Exercise brief
Transcribe the passage from the economic law text word for word, starting with "Economic law is a set" and going on through "provisions of goods and services.".

= Economic law =

Economic law is a set of legal rules for regulating economic activity. Economics can be defined as "a social science concerned with the production, distribution, and consumption of goods and services." The regulation of such phenomena, law, can be defined as "customs, practices, and rules of conduct of a community that are recognized as binding by the community", where "enforcement of the body of rules is through a controlling authority." Accordingly, different states have their own legal infrastructure and produce different provisions of goods and services.

== Economic systems ==
The objective of economic law is to address the logistics of production and distribution. Within each political and economic system, there are different and particular legal infrastructures to regulate production and distribution. These economic systems entail different philosophical and logical underpinnings when it comes to implementing the laws that govern the production of goods and services, distribution of wealth, the responsibilities of different stakeholders/key actors in the economy as well as the ownership of wealth and resources. Examples of political and economic systems include the market system (capitalism), the command system (socialism) and traditional systems.

=== Capitalism – the market economic system ===
There are varying forms and varying definitions/types of capitalism. Depending on the type of capitalism, the economic laws that govern that particular system have different levels of restrictions for the state, market and property owners. Characteristics of capitalism include the private ownership of property and the intention of production being the sales of the produced goods and services into the market. With regards to the role of the government, the primary responsibility of the state is to ensure there is an effective infrastructure for businesses to conduct in a free market society, where private ownership is key. What constitutes an effective infrastructure (which economic law is a segment of) differs between states. The different forms of capitalism stem from the different institutional arrangements particular capitalist countries have and the extent to which property is private and the level of involvement from the government in regulating commercial activity.

Based on the involvement of the government and the state's perception of the role of its government, capitalist systems can be further differentiated into Varieties of Capitalism. The  two forms of capitalist economic systems include liberal market economies (LMEs) and coordinated market economies (CMEs). LMEs entail a system of economic laws that leans towards the notion of a free market. This involves laws regulating economic activity favouring minimal government intervention of a business's competitive landscape. Such characteristics mean that laws governing a LME consist of deregulated policies that prioritise privatisation, antitrust laws that prevent monopolies, collusions and encourage competition as well as tax incentives that encourage businesses to re-invest and generate more profits. CMEs place less emphasis on the market and competition as laws that tend to govern their economic outcomes prioritise the collaboration between various stakeholders. This is evident in the existence of "deliberative institutions that serve to promote information sharing amongst firms.

Dataset records

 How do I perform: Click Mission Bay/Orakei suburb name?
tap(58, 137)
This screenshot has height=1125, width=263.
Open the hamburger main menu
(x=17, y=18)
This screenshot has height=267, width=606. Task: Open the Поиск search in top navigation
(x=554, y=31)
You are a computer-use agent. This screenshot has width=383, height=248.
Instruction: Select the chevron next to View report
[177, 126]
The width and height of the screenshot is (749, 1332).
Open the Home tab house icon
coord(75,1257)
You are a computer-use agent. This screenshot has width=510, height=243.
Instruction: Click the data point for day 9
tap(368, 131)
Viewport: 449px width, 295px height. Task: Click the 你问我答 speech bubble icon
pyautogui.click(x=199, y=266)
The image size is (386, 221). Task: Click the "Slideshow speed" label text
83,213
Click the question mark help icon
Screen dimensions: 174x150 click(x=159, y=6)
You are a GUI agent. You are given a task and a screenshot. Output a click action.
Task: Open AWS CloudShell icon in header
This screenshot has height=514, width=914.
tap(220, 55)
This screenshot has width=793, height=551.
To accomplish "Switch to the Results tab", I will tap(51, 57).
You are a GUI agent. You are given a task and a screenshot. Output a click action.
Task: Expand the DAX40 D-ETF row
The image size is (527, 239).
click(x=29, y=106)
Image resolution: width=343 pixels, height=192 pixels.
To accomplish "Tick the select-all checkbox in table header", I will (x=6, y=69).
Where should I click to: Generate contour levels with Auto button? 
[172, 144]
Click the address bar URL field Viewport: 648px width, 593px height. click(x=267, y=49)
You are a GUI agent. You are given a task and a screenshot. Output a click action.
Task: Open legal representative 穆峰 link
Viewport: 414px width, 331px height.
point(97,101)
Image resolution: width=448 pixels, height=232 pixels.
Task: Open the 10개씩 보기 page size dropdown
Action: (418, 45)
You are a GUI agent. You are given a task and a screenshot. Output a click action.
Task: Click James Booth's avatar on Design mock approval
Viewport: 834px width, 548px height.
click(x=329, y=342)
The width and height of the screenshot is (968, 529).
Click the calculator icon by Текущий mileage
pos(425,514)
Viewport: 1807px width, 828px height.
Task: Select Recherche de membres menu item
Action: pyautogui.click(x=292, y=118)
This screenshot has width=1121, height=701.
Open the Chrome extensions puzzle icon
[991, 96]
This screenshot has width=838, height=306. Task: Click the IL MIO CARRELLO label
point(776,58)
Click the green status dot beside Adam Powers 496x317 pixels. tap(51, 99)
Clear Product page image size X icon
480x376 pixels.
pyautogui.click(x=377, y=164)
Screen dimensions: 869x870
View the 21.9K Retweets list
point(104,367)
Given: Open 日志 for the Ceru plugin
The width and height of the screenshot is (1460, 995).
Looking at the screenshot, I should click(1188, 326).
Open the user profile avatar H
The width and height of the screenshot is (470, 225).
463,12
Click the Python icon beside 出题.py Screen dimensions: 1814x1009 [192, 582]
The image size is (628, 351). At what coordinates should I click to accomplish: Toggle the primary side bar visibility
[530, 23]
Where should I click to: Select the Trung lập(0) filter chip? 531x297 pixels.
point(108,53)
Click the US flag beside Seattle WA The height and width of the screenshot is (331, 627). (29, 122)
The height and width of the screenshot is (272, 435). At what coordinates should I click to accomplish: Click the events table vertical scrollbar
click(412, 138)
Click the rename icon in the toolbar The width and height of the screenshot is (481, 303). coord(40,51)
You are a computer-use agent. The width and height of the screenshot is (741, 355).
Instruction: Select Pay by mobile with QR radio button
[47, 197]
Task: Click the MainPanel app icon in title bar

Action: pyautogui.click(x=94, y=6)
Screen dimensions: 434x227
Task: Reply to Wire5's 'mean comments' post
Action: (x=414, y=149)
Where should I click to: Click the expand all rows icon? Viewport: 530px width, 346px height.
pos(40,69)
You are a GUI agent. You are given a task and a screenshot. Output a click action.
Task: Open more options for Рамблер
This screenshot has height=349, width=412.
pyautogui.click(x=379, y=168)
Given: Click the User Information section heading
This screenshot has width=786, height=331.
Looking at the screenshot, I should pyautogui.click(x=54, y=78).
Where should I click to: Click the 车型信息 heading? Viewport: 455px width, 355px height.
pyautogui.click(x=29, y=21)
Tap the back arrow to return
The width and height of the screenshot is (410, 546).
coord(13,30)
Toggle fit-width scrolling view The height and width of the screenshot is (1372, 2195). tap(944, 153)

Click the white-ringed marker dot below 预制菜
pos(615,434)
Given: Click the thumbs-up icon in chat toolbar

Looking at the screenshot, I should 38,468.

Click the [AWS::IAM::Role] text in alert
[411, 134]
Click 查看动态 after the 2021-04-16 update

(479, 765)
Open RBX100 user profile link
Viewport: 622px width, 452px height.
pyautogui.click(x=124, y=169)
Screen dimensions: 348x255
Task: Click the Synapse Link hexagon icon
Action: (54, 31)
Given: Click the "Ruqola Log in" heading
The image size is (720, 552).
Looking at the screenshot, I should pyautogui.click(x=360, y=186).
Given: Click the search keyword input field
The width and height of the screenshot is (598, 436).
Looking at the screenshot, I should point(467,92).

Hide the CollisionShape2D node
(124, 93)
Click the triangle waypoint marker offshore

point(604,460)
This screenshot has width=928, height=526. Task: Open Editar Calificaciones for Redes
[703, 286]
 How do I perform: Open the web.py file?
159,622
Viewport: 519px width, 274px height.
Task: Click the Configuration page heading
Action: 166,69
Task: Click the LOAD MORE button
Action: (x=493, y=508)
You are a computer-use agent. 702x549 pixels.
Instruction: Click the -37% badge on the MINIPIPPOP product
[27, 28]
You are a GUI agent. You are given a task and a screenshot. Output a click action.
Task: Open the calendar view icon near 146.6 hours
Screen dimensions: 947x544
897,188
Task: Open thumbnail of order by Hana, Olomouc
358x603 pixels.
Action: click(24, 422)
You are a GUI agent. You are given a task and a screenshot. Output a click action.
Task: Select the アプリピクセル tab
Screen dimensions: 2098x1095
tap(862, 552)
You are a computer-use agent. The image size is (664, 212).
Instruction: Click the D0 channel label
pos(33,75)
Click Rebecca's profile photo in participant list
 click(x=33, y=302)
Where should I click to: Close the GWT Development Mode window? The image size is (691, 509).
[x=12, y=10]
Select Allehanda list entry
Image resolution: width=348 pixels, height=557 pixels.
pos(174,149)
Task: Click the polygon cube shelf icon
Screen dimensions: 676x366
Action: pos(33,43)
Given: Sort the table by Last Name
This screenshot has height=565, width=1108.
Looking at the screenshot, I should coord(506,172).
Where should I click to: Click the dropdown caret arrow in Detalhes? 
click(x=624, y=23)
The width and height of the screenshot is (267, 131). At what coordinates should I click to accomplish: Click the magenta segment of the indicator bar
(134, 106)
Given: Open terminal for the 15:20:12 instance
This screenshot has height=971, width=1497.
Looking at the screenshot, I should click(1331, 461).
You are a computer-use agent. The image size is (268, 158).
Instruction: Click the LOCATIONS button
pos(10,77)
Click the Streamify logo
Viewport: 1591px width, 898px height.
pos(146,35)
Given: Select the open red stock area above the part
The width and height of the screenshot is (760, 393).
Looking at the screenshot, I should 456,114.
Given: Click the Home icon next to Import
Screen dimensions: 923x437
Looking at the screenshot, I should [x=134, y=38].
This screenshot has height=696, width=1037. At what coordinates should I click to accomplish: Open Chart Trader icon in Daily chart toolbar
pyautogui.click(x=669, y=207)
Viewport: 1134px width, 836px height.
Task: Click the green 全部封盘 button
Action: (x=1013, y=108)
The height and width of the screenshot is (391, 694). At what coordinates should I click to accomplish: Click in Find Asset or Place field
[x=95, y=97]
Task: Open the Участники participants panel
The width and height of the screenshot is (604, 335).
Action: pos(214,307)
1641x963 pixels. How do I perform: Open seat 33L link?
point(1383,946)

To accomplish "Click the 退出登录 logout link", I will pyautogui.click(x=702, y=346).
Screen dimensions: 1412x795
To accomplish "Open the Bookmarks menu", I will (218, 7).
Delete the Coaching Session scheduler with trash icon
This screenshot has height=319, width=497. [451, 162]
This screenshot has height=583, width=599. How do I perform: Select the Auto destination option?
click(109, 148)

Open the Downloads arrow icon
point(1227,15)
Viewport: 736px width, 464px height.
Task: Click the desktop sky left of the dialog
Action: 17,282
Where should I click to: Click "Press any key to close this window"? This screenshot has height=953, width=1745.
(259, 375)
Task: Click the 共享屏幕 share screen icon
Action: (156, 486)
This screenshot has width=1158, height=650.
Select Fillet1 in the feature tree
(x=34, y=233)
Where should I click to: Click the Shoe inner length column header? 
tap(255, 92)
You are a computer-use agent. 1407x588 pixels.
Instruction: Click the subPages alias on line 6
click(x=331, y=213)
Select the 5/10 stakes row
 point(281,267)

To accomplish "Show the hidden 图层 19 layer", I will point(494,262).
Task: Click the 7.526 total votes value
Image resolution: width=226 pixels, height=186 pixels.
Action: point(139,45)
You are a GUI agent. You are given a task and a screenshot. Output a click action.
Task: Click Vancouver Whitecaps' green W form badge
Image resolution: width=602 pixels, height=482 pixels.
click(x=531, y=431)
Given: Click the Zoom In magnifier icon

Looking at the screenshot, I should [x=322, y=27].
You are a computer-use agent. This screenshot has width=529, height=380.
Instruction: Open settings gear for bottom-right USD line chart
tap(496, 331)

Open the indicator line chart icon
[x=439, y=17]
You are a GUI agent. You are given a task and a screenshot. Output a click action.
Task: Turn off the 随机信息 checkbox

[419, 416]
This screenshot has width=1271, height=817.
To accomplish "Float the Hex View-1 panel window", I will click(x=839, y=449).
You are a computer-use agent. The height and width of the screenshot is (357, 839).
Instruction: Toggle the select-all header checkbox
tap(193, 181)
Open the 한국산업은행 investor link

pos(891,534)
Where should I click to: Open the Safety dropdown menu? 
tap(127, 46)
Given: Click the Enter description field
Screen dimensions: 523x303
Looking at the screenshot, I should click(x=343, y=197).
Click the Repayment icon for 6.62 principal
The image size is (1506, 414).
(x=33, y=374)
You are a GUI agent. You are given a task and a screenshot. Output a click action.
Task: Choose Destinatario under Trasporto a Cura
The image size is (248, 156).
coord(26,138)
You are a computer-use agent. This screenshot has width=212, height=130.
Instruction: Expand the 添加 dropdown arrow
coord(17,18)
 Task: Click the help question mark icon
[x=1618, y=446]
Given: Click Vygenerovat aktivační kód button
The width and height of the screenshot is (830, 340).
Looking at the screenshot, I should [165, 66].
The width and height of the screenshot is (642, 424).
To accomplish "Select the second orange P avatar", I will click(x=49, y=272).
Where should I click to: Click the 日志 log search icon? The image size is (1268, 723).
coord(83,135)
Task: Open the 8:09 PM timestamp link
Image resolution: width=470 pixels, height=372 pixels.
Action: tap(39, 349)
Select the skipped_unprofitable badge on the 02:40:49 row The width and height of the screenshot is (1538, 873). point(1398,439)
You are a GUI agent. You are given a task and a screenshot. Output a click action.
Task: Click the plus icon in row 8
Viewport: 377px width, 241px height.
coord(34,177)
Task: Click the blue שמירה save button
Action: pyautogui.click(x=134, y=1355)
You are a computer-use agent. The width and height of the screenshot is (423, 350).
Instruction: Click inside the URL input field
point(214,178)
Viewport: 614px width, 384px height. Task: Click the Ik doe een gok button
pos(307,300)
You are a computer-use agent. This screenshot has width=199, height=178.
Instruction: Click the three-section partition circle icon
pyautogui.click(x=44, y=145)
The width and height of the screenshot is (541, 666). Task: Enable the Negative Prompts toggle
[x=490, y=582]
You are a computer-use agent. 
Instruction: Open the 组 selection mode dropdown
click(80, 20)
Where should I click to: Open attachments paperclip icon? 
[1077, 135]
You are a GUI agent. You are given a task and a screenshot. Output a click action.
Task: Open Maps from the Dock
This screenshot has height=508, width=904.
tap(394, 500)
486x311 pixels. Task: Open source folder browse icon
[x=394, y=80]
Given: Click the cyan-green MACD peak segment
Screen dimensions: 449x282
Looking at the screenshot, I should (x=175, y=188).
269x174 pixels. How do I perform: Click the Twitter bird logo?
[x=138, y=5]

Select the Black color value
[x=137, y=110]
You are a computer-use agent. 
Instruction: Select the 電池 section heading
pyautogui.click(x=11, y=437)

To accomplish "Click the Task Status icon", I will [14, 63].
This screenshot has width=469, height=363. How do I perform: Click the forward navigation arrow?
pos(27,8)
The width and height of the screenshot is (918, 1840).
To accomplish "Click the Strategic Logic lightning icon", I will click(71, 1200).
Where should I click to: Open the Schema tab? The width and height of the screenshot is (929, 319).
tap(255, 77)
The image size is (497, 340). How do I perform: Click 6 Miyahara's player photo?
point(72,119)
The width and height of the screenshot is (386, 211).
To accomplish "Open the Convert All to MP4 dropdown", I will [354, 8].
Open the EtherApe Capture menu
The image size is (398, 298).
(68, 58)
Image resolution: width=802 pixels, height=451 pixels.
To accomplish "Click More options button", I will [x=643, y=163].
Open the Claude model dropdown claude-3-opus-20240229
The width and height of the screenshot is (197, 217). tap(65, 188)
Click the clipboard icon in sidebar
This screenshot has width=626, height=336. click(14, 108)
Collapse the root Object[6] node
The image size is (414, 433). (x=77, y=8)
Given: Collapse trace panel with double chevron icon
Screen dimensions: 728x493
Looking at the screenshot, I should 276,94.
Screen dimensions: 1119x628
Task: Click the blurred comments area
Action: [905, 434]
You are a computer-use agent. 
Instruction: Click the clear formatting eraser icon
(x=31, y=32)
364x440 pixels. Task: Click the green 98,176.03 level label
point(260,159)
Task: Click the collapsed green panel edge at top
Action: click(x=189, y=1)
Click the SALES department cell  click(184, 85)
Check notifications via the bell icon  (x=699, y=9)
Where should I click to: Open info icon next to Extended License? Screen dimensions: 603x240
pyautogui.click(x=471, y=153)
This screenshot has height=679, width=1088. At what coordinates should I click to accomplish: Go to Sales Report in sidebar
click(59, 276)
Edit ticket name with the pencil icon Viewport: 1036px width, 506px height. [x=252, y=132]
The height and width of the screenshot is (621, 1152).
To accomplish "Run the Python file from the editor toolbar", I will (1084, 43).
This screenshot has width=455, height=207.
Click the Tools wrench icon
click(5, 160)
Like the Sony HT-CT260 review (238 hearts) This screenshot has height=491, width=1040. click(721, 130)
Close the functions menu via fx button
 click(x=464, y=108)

Answer to this exercise
Economic law is a set of legal rules for regulating economic activity. Economics can be defined as "a social science concerned with the production, distribution, and consumption of goods and services." The regulation of such phenomena, law, can be defined as "customs, practices, and rules of conduct of a community that are recognized as binding by the community", where "enforcement of the body of rules is through a controlling authority." Accordingly, different states have their own legal infrastructure and produce different provisions of goods and services.